LF-PhoBERT / README.md
ducdatit2002's picture
Update README.md
0b9f928 verified
metadata
license: mit

LF-PhoBERT: Leakage-Free Robust Vietnamese Emotion Classification

LF-PhoBERT is a robust Vietnamese emotion classification model fine-tuned from PhoBERT-base using a leakage-free and reproducible training recipe.
The model is designed for noisy social media text and imbalanced emotion distributions, with a focus on stability and deployment-oriented evaluation.

📄 Paper

A Leakage-Free Robust Fine-Tuning Recipe for Vietnamese Emotion Classification

Authors:
Trung Quang Nguyen⁴, Duc Dat Pham¹˒³, Ngoc Tram Huynh Thi²˒³,
Nguyen Thi Bich Ngoc²˒³, and Tan Duy Le*²˒³

¹ University of Science, Ho Chi Minh City, Vietnam
² International University, VNU-HCM, Vietnam
³ Vietnam National University, Ho Chi Minh City, Vietnam
⁴ Ho Chi Minh City University of Economics and Finance, Vietnam

🧠 Model Description

  • Backbone: PhoBERT-base (vinai/phobert-base)
  • Task: Single-label, multi-class emotion classification
  • Language: Vietnamese
  • Domain: Social media text
  • Number of classes: 7
    (Anger, Disgust, Enjoyment, Fear, Neutral, Sadness, Surprise)

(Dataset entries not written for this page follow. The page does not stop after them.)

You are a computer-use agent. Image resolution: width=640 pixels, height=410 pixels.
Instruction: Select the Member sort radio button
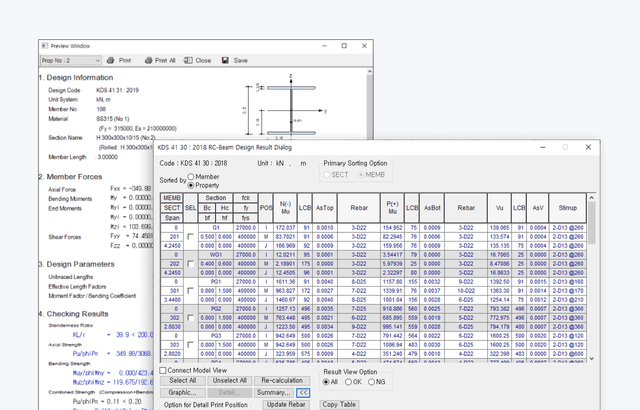[x=191, y=177]
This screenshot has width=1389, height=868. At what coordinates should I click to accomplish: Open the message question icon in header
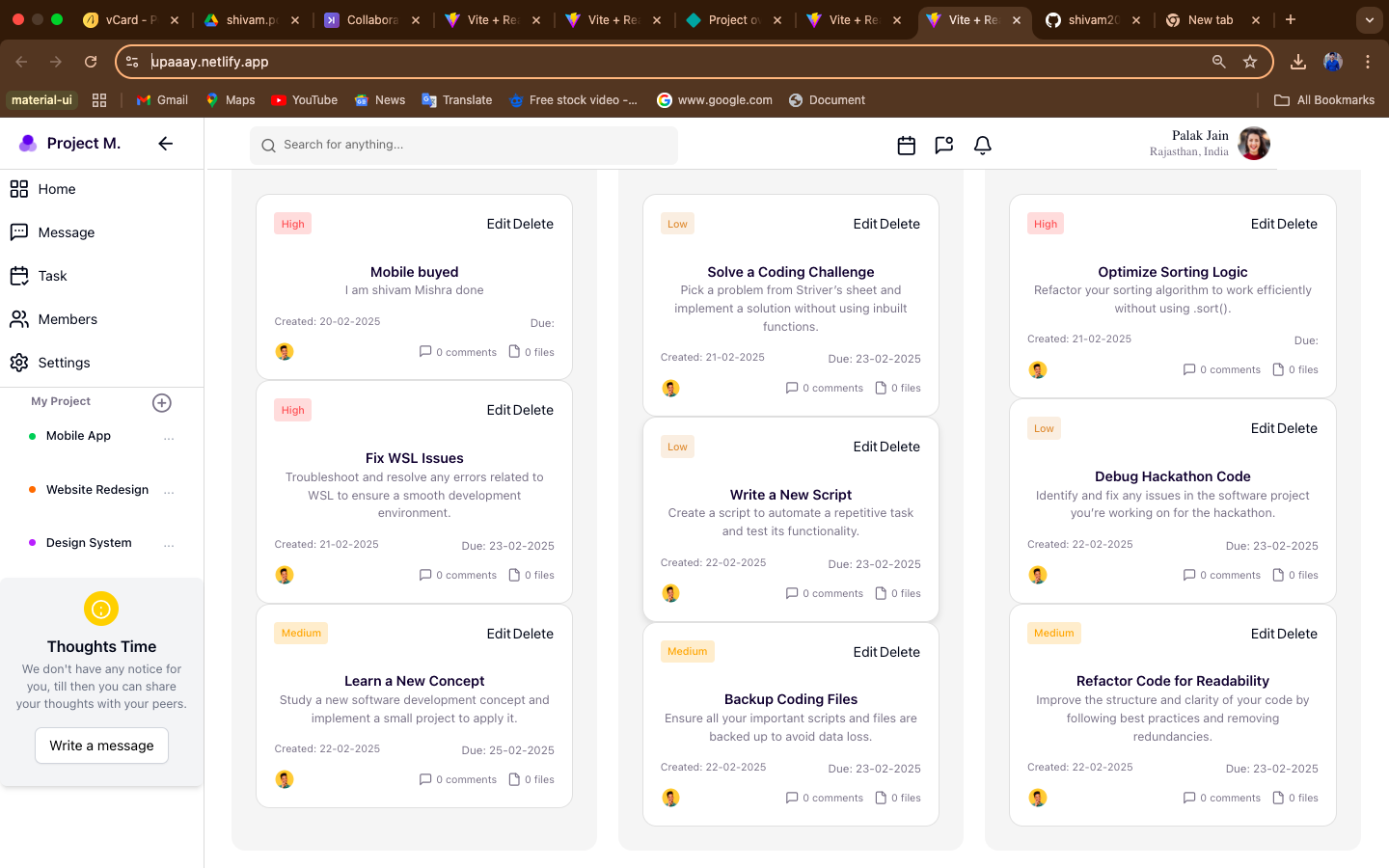click(943, 146)
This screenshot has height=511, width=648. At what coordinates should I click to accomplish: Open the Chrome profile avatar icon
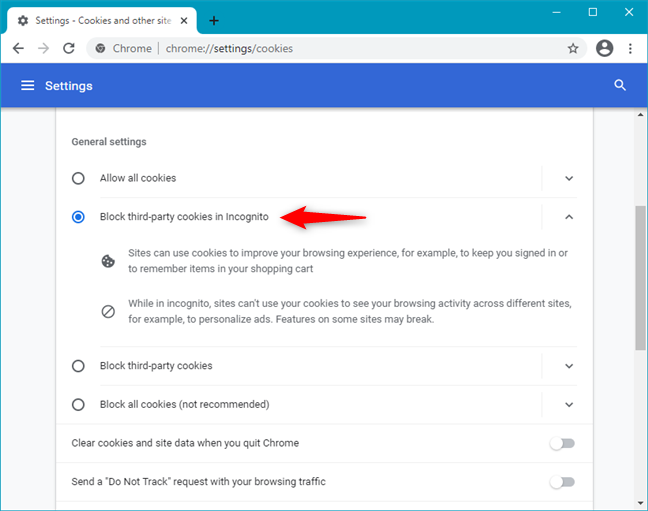pos(604,48)
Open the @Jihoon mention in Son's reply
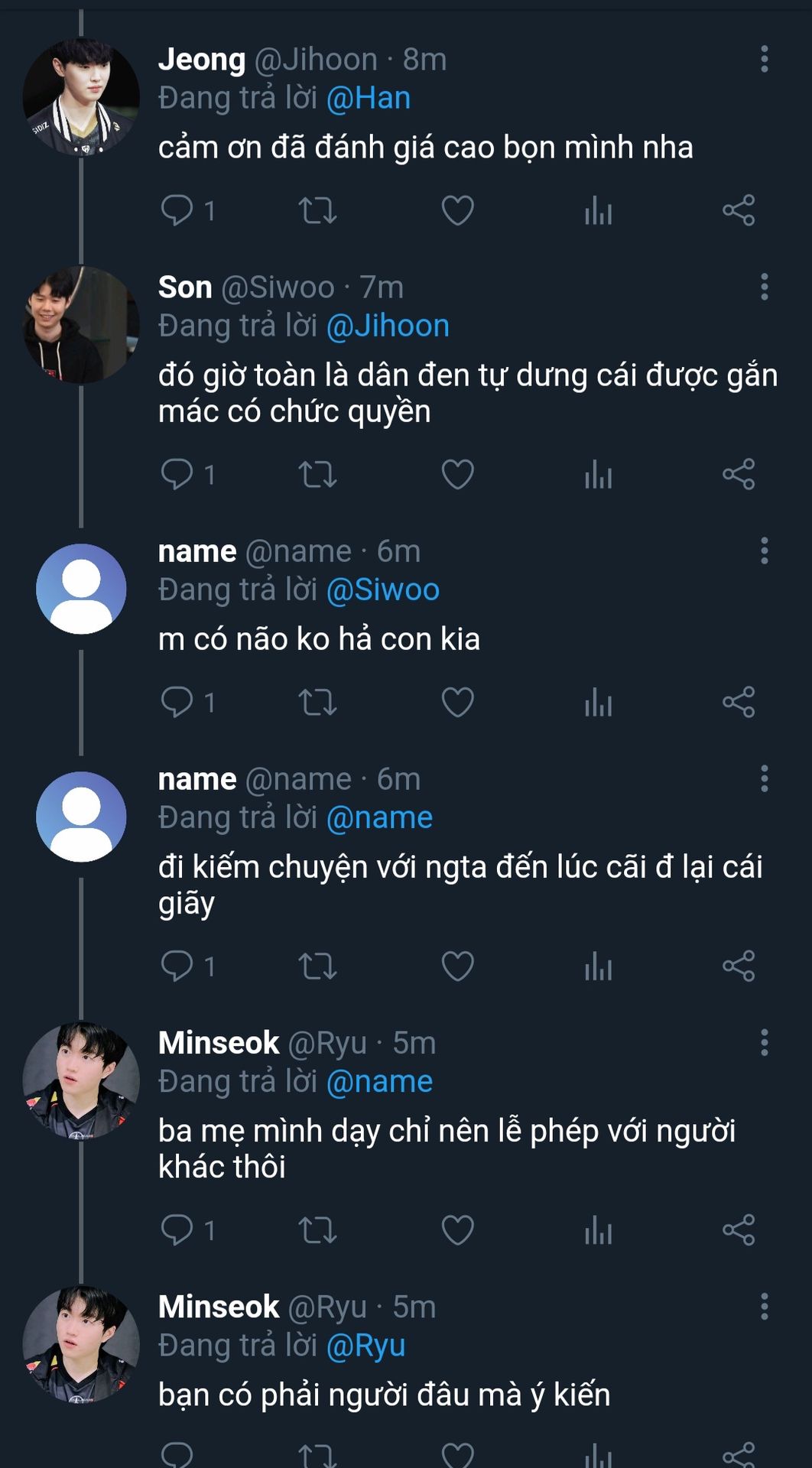Screen dimensions: 812x1468 (388, 326)
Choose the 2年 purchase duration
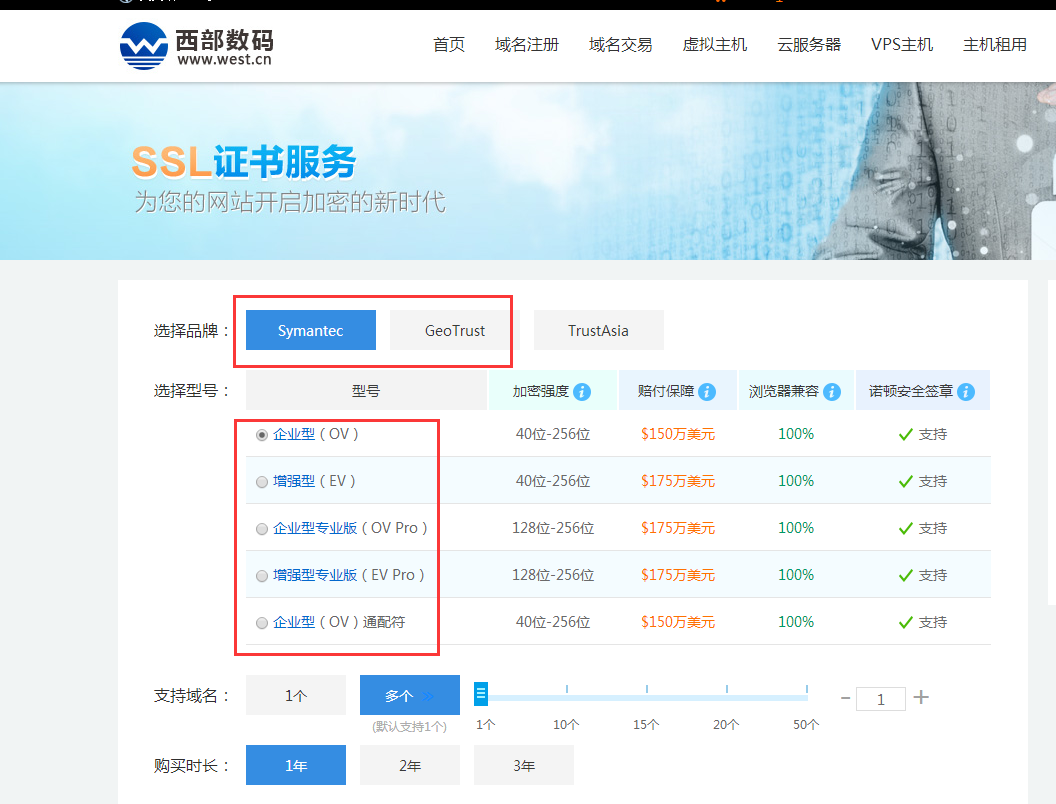The width and height of the screenshot is (1056, 804). [x=410, y=766]
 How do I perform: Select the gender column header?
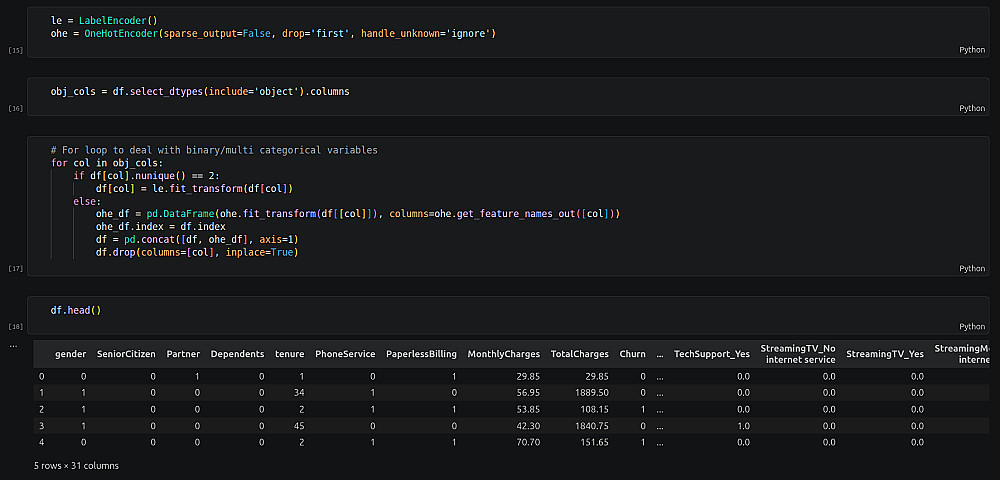(x=70, y=354)
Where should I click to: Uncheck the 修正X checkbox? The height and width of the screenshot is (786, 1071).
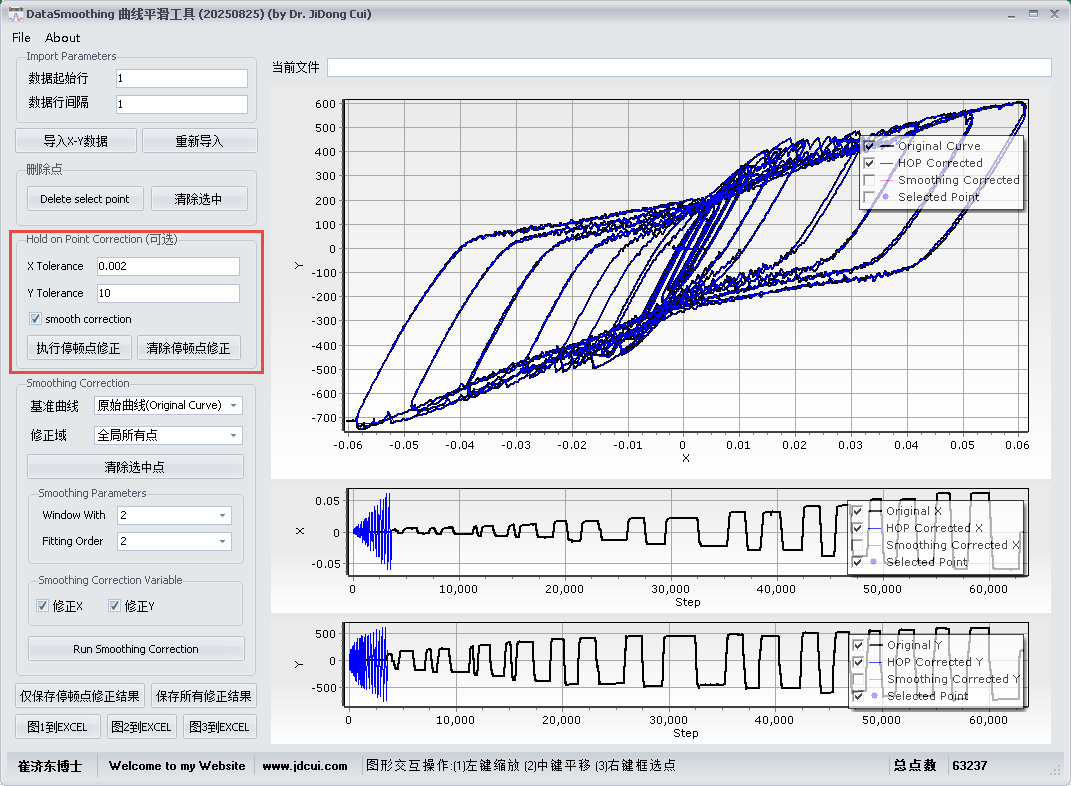[x=42, y=606]
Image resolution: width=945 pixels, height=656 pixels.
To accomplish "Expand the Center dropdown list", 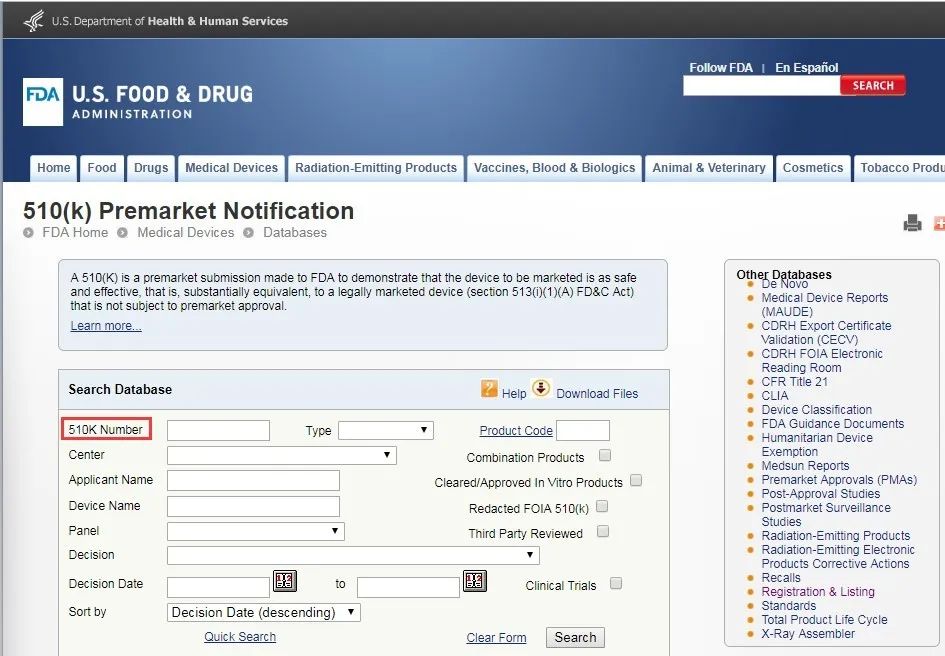I will coord(281,456).
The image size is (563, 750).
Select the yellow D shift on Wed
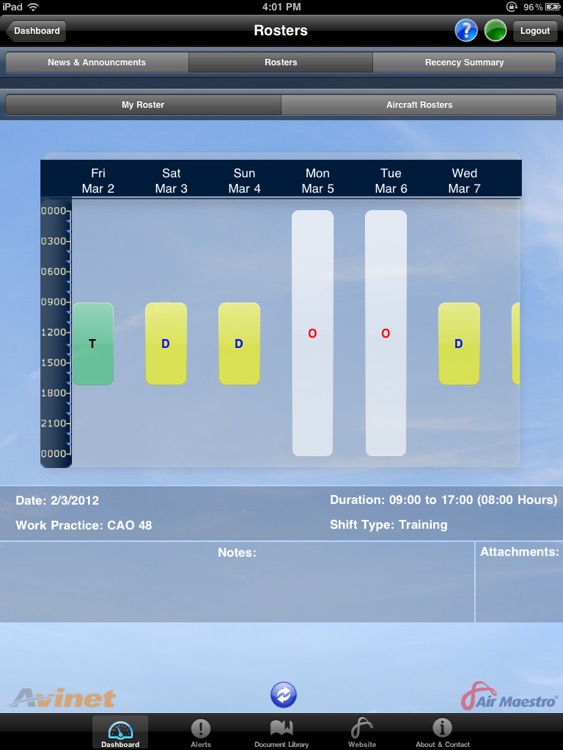(x=459, y=343)
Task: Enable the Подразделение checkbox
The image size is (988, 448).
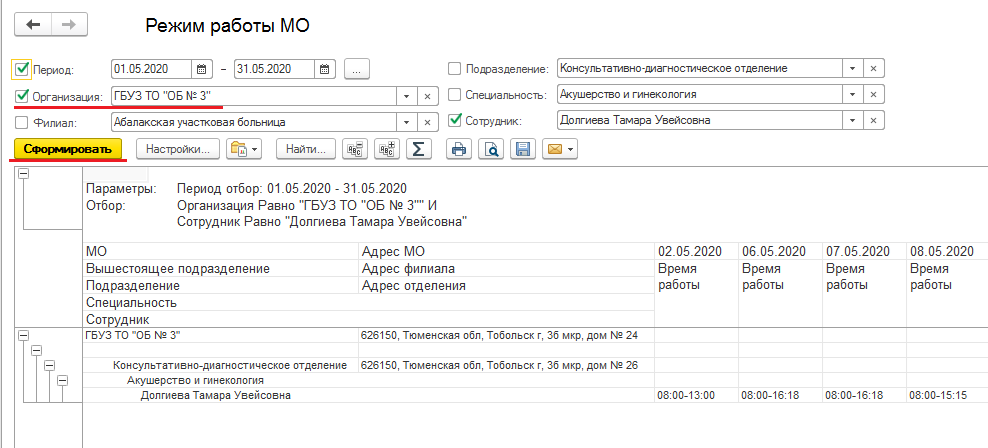Action: point(455,69)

LF-PhoBERT is trained using a unified objective that combines:

  • Class-Balanced Focal Loss
  • R-Drop consistency regularization
  • Supervised Contrastive Learning
  • FGM-based adversarial training

All class statistics are computed only on the training split to prevent information leakage.

📊 Performance (SentiV)

Evaluated on the SentiV dataset using a stratified 80/20 split, averaged over 3 random seeds.

  • Macro-F1: 0.8040 ± 0.0003
  • Accuracy: 0.8144 ± 0.0004

The model outperforms standard PhoBERT fine-tuning with cross-entropy loss and demonstrates stable behavior across random seeds.

📦 Files in This Repository

  • model.safetensors – fine-tuned model weights
  • config.json – model configuration
  • tokenizer_config.json, vocab.txt, bpe.codes – tokenizer files
  • id2label.json – label mapping
  • special_tokens_map.json, added_tokens.json – tokenizer metadata

🚀 Usage

from transformers import AutoTokenizer, AutoModelForSequenceClassification
import torch

model_name = "ducdatit2002/LF-PhoBERT"

tokenizer = AutoTokenizer.from_pretrained(model_name)
model = AutoModelForSequenceClassification.from_pretrained(model_name)

text = "Chiến dịch này làm tôi rất thất vọng 😡"
inputs = tokenizer(text, return_tensors="pt", truncation=True, max_length=256)

with torch.no_grad():
    outputs = model(**inputs)

predicted_label_id = outputs.logits.argmax(dim=-1).item()
label = model.config.id2label[str(predicted_label_id)]
print(label)

🔁 Reproducibility

  • Training performed on a single NVIDIA A100 (80GB)
  • PyTorch 2.9.1, CUDA 12.8
  • Results reported as mean ± std over 3 random seeds
  • Identical preprocessing and optimization settings across runs

This checkpoint is released to support reproducibility and practical deployment.

⚠️ Limitations

  • Single-label classification cannot fully capture mixed or ambiguous emotions
  • Sarcasm and context-dependent expressions remain challenging
  • Performance is evaluated on SentiV; cross-domain generalization is not guaranteed

📚 Citation

If you use this model, please cite:

Nguyen, T.Q., Pham, D.D., Huynh Thi, N.T., Nguyen, N.T.B., & Le, T.D. (2026).
A Leakage-Free Robust Fine-Tuning Recipe for Vietnamese Emotion Classification.

📜 License

This model is released for research and educational purposes. Please refer to the PhoBERT license and the SentiV dataset terms for downstream usage.